Outputs, Formatting & Layouts

Output options

The pandas.DataFrame.plot_bokeh API has the following additional keyword arguments:

  • show_figure: If True, the resulting figure is shown (either in the notebook or exported and shown as HTML file, see Basics. If False, None is returned. Default: True
  • return_html: If True, the method call returns an HTML string that contains all Bokeh CSS&JS resources and the figure embedded in a div. This HTML representation of the plot can be used for embedding the plot in an HTML document. Default: False

If you have a Bokeh figure or layout, you can also use the pandas_bokeh.embedded_html function to generate an embeddable HTML representation of the plot. This can be included into any valid HTML (note that this is not possible directly with the HTML generated by the pandas_bokeh.output_file output option, because it includes an HTML header).
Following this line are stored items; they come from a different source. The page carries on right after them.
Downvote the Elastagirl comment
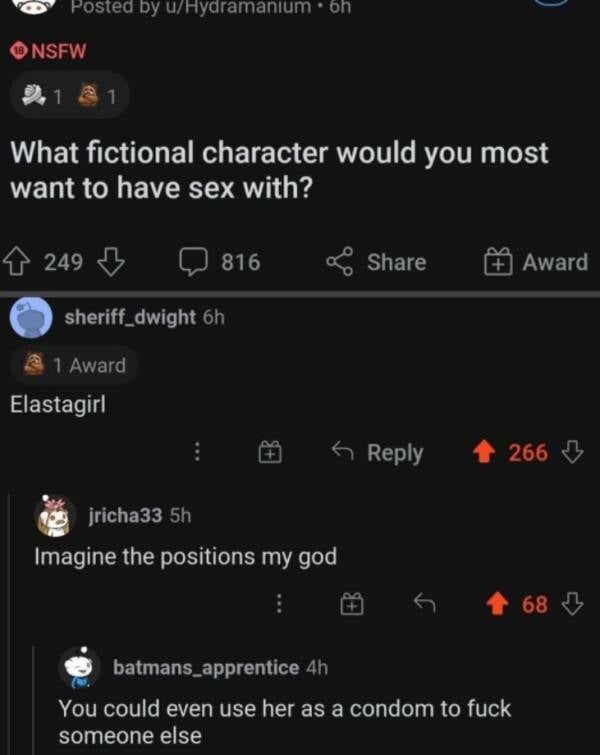 [x=573, y=453]
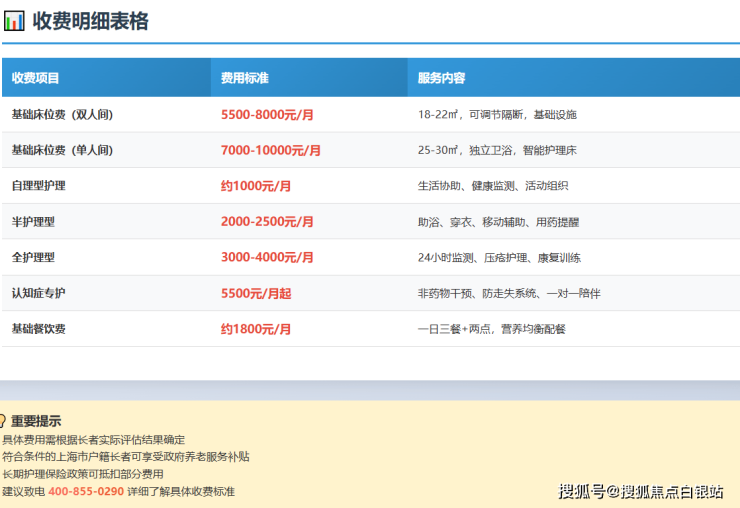
Task: Select the 服务内容 column header
Action: click(441, 78)
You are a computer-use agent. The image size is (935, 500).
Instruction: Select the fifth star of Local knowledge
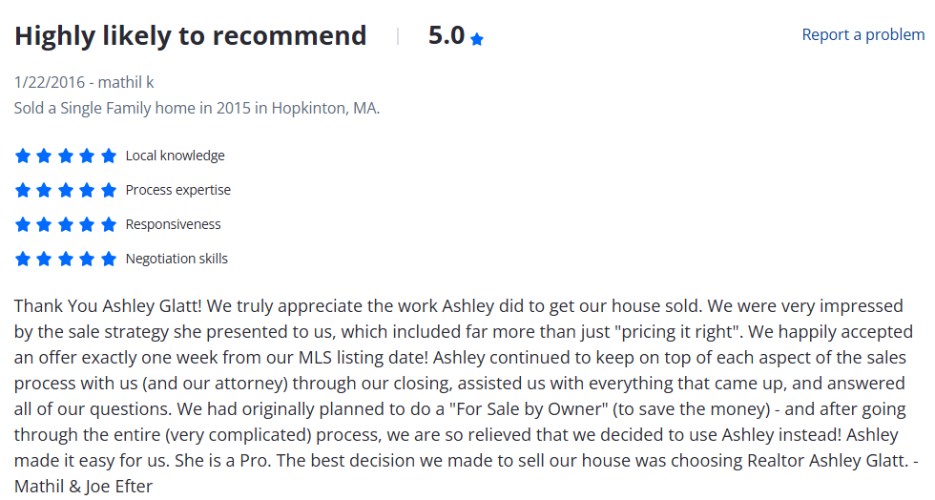[109, 156]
Let us consider the following simple example:

#Import Pandas and Pandas-Bokeh (if you do not specify an output option, the standard is
#output_file):
import pandas as pd
import pandas_bokeh

#Create DataFrame to Plot:
import numpy as np
x = np.arange(-10, 10, 0.1)
sin = np.sin(x)
cos = np.cos(x)
tan = np.tan(x)
df = pd.DataFrame({"x": x, "sin(x)": sin, "cos(x)": cos, "tan(x)": tan})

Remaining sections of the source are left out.